The exercise :: Copy out the material below line for line, without changing anything.

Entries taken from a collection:
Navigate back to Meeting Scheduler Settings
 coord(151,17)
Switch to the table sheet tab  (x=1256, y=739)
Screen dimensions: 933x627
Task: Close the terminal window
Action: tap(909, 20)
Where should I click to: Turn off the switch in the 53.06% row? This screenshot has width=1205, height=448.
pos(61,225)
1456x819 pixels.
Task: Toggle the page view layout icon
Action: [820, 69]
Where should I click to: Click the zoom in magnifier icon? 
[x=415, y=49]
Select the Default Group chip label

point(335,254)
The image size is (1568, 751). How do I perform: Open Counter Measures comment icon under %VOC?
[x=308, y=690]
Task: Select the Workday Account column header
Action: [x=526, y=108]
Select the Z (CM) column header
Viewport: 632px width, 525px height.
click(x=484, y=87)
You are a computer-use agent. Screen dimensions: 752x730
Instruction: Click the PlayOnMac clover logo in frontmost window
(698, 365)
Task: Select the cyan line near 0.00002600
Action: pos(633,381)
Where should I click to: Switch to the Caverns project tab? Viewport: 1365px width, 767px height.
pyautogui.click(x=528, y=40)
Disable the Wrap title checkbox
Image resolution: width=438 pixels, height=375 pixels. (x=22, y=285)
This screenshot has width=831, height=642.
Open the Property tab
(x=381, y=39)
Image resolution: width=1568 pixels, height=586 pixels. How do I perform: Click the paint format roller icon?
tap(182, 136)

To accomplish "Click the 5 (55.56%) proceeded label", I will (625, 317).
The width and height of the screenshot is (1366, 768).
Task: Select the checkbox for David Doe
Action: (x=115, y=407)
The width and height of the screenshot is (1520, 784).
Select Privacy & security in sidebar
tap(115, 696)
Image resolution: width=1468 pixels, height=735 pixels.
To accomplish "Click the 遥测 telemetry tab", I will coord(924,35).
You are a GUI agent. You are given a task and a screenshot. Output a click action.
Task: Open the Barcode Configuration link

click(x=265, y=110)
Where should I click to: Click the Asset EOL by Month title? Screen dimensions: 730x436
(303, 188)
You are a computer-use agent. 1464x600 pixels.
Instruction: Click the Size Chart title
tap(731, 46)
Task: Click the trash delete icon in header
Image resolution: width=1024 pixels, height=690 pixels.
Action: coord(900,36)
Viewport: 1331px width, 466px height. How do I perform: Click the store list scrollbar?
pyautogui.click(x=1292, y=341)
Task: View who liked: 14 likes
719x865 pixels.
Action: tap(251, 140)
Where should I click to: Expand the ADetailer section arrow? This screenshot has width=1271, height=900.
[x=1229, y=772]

Completed task ::
Navigate back to Meeting Scheduler Settings
 coord(151,17)
Switch to the table sheet tab  (x=1256, y=739)
Screen dimensions: 933x627
Task: Close the terminal window
Action: tap(909, 20)
Where should I click to: Turn off the switch in the 53.06% row? This screenshot has width=1205, height=448.
pos(61,225)
1456x819 pixels.
Task: Toggle the page view layout icon
Action: [820, 69]
Where should I click to: Click the zoom in magnifier icon? 
[x=415, y=49]
Select the Default Group chip label

point(335,254)
The image size is (1568, 751). How do I perform: Open Counter Measures comment icon under %VOC?
[x=308, y=690]
Task: Select the Workday Account column header
Action: [x=526, y=108]
Select the Z (CM) column header
Viewport: 632px width, 525px height.
click(x=484, y=87)
You are a computer-use agent. Screen dimensions: 752x730
Instruction: Click the PlayOnMac clover logo in frontmost window
(698, 365)
Task: Select the cyan line near 0.00002600
Action: pos(633,381)
Where should I click to: Switch to the Caverns project tab? Viewport: 1365px width, 767px height.
pyautogui.click(x=528, y=40)
Disable the Wrap title checkbox
Image resolution: width=438 pixels, height=375 pixels. (x=22, y=285)
This screenshot has width=831, height=642.
Open the Property tab
(x=381, y=39)
Image resolution: width=1568 pixels, height=586 pixels. How do I perform: Click the paint format roller icon?
tap(182, 136)

To accomplish "Click the 5 (55.56%) proceeded label", I will (625, 317).
The width and height of the screenshot is (1366, 768).
Task: Select the checkbox for David Doe
Action: (x=115, y=407)
The width and height of the screenshot is (1520, 784).
Select Privacy & security in sidebar
tap(115, 696)
Image resolution: width=1468 pixels, height=735 pixels.
To accomplish "Click the 遥测 telemetry tab", I will coord(924,35).
You are a GUI agent. You are given a task and a screenshot. Output a click action.
Task: Open the Barcode Configuration link

click(x=265, y=110)
Where should I click to: Click the Asset EOL by Month title? Screen dimensions: 730x436
(303, 188)
You are a computer-use agent. 1464x600 pixels.
Instruction: Click the Size Chart title
tap(731, 46)
Task: Click the trash delete icon in header
Image resolution: width=1024 pixels, height=690 pixels.
Action: coord(900,36)
Viewport: 1331px width, 466px height. How do I perform: Click the store list scrollbar?
pyautogui.click(x=1292, y=341)
Task: View who liked: 14 likes
719x865 pixels.
Action: tap(251, 140)
Where should I click to: Expand the ADetailer section arrow? This screenshot has width=1271, height=900.
[x=1229, y=772]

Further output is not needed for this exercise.